En el ámbito de la educación los resultados son igualmente preocupantes. Por primera vez en décadas cayó la matriculación en la educación básica; mientras que la pérdida de aprendizajes es de tal magnitud que algunas expertas y expertos hablan de la posibilidad de una “generación perdida” pues será muy complicado lograr la recuperación de esos aprendizajes con las capacidades que ello implica para la vida, el trabajo y la felicidad de las personas.
Por ello, es importante reflexionar: ¿qué significa todo ello en su conjunto? ¿Cómo calificar a una democracia que tiene esos resultados en el desempeño general del Estado? ¿Es pertinente la categoría de “Estado fallido” o habría que pensar en otras que describan mejor la relativa funcionalidad del aparato institucional a la par de una crisis permanente en los ámbitos señalados y en otros más?
Hace ya casi 20 años, cuando se presentó el proyecto de sentencia respecto de lo ocurrido en la Guardería ABC, se presentó un término que valdría la pena explorar con mayor rigor, y pensar en que, en un marco constitucional e institucional establecido, estamos ante un desorden generalizado en el funcionamiento y operación de las dependencias de los tres órdenes de gobierno.
Esa idea del desorden permite, por ejemplo, incorporar al análisis al fenómeno de la corrupción, a la par de la incompetencia en el ejercicio del gobierno; pero también otras como la relativa a una inexistente burocracia profesionalizada en los tres órdenes de gobierno, además de un orden jurídico nacional desarticulado, y en no pocas ocasiones contradictorio en perspectivas y mandatos.
Lo que estamos enfrentando requiere reconocer que son demasiadas las variables en juego y que el nivel de complejidad de las interacciones y determinaciones que operan entre ellas rebasa a la capacidad actual de diagnóstico e intervención de las instituciones, por lo que urge repensar los modelos y perspectivas desde las cuales se han planteado tanto a las instituciones como instrumentos de evaluación de las políticas públicas.
En ese sentido, cabe preguntar cuáles son los mecanismos formales de evaluación e intervención coordinada por ejemplo de instancias como la Auditoría Superior de la Federación, el Coneval y Mejoredu.

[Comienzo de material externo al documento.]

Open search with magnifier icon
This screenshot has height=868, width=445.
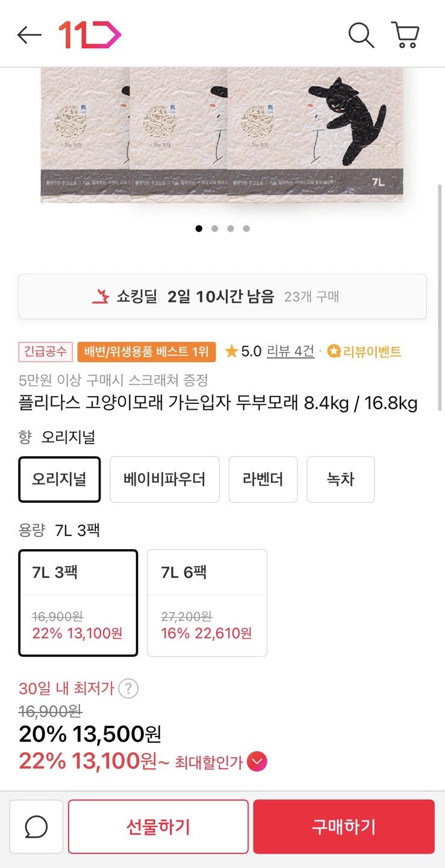pos(361,36)
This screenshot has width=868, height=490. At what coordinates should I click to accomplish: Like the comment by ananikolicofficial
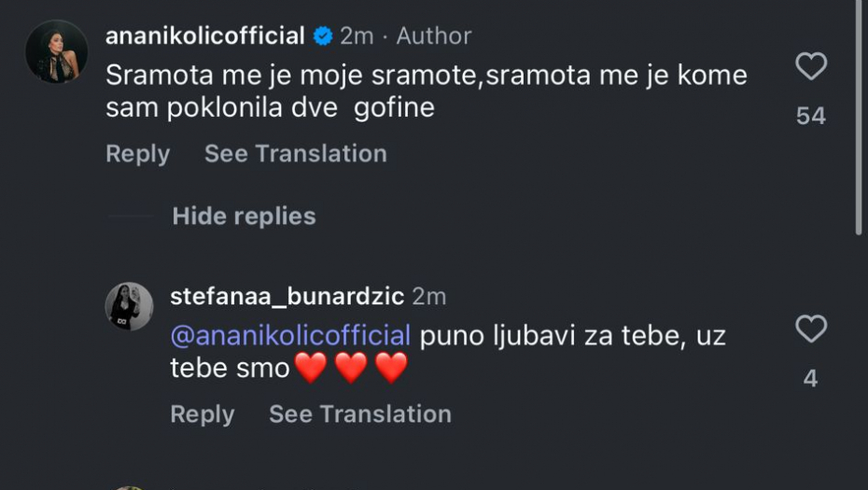(810, 66)
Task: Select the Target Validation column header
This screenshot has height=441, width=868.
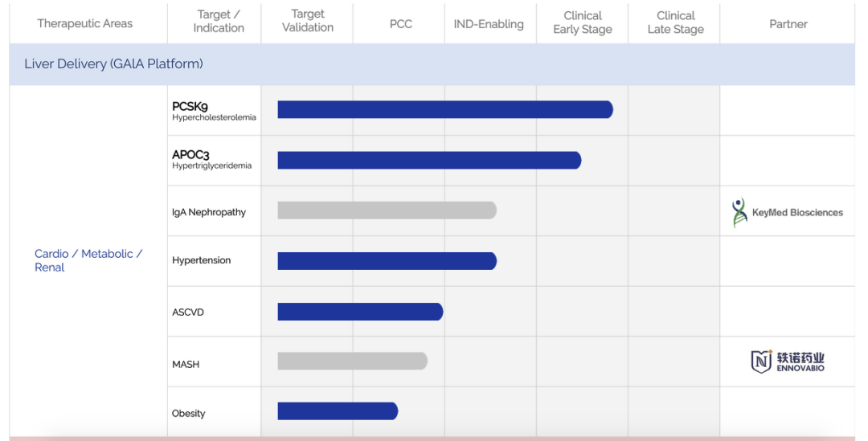Action: pyautogui.click(x=308, y=22)
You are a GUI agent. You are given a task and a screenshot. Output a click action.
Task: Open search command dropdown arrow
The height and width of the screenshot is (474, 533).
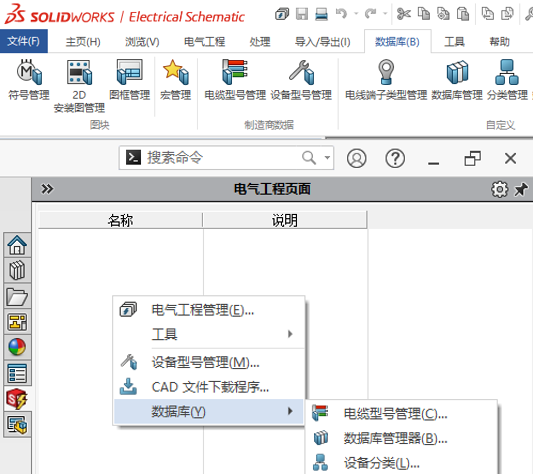[327, 158]
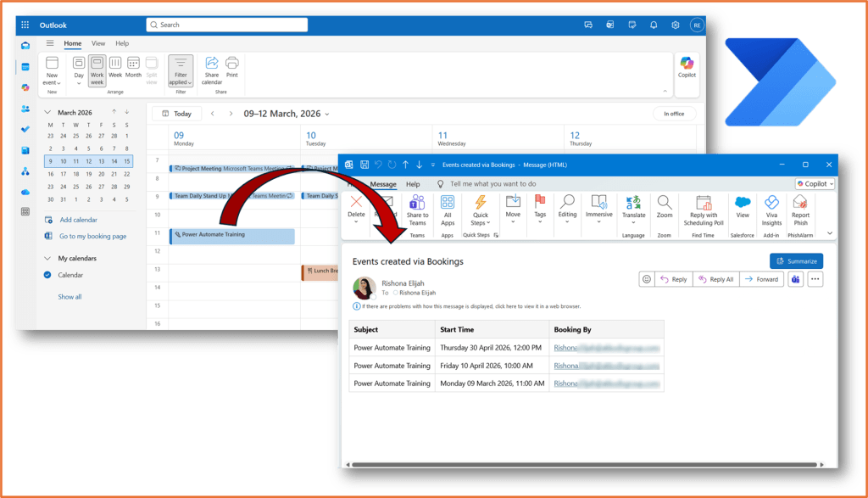Image resolution: width=868 pixels, height=498 pixels.
Task: Toggle the hamburger navigation pane button
Action: click(x=50, y=43)
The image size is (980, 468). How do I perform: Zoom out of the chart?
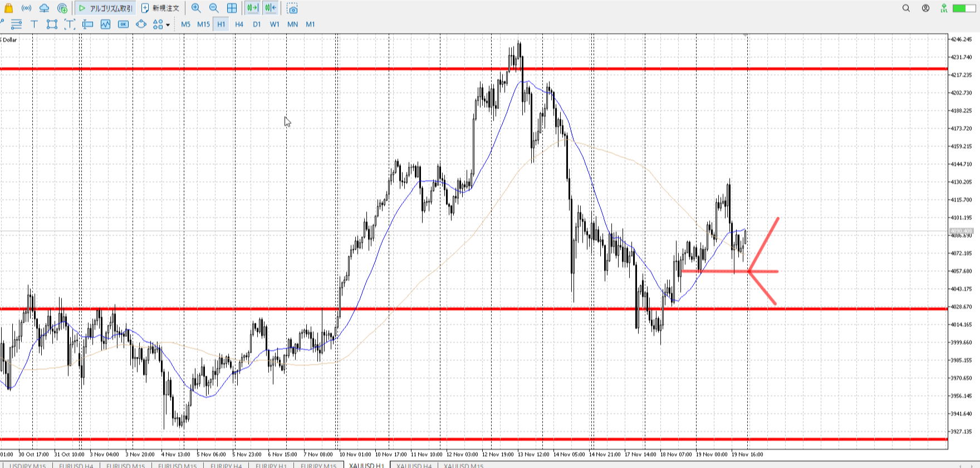click(214, 8)
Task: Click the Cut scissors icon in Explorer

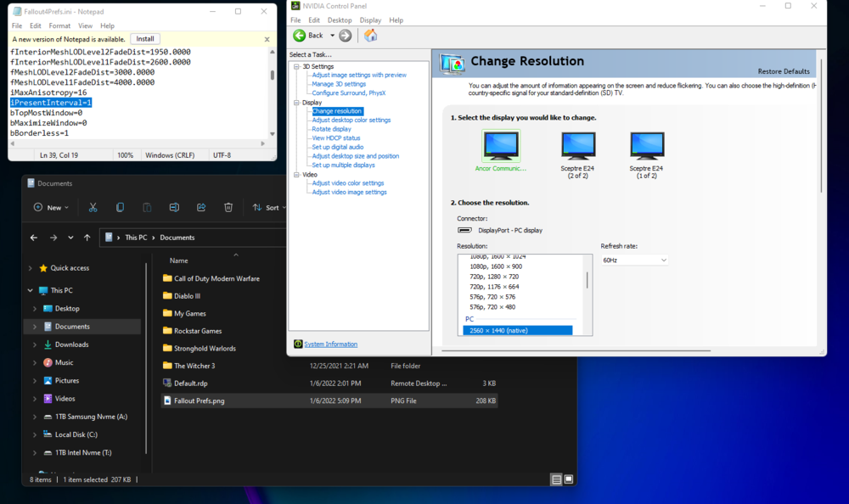Action: tap(93, 207)
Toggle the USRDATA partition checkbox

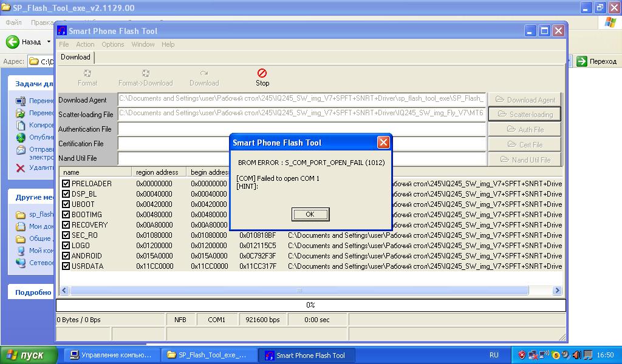(66, 266)
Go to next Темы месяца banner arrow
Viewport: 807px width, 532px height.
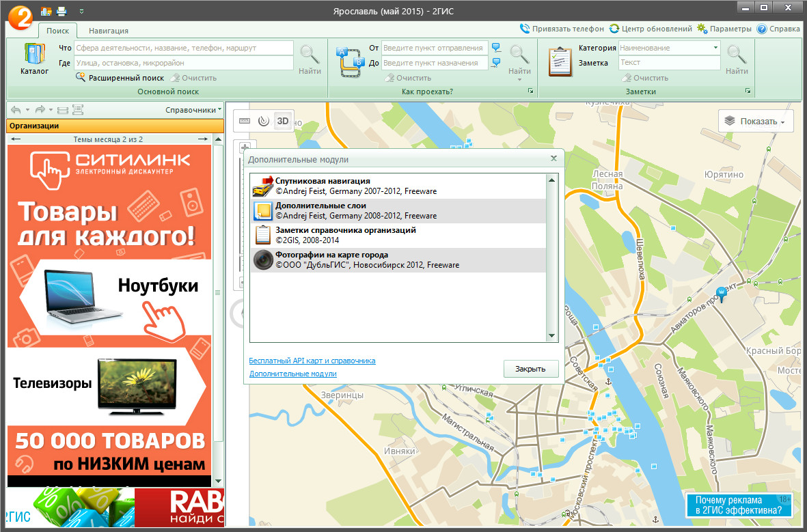click(x=202, y=139)
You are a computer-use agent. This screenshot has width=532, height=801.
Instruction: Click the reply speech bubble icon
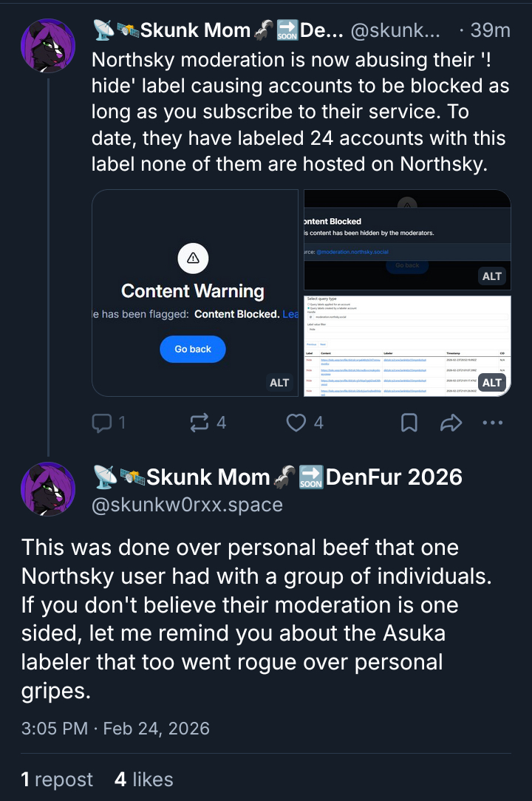(x=100, y=423)
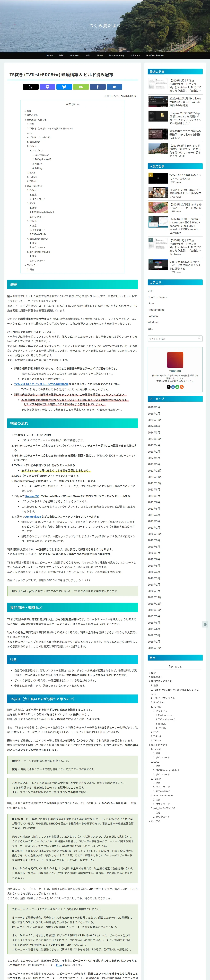Open the DTV navigation menu item
This screenshot has width=210, height=980.
61,56
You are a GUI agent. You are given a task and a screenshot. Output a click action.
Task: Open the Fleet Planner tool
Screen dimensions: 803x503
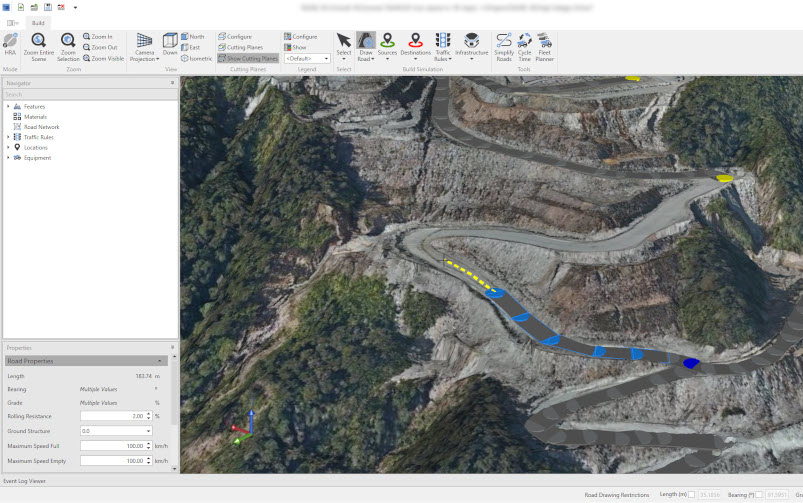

Y al mismo tiempo, cómo podrían vincularse institucionalmente con instrumentos adecuados de intervención y control del gobierno, con organismos evaluadores locales como Evalúa CDMX y otros similares que existen en algunas entidades de la República.
La cuestión es mayor, pues más allá de posiciones ideológicas, la gestión gubernamental implica cuestiones científico-técnicas que no pueden obviarse y que deberían permitir no solo incrementar eficiencia y eficacia, sino, ante todo, la pertinencia de lo que se hace; dicho en términos llanos, lograr que los programas y políticas públicas efectivamente resuelvan los problemas para los cuales son creados.
Por ello, se hace urgente también recuperar las capacidades de planeación democrática del Estado, pues si se continúa con la lógica de construir solo planes que permitan cubrir un trámite legal, seguiremos entonces con gobiernos inerciados y planes que no se ejecutan pues la planeación no se articula adecuadamente con los procesos de programación y presupuestación.
Ante ello, lo que debe reconocerse es que México carece también de un sistema de generación de consensos parlamentarios, en un escenario de una muy frágil división de poderes; y por eso urge fortalecer al sistema de pesos y contrapesos democráticos para establecer los acuerdos que urgen para cumplir el mandato constitucional en materia de derechos humanos y particularmente de los derechos económicos, sociales, culturales y ambientales de la población.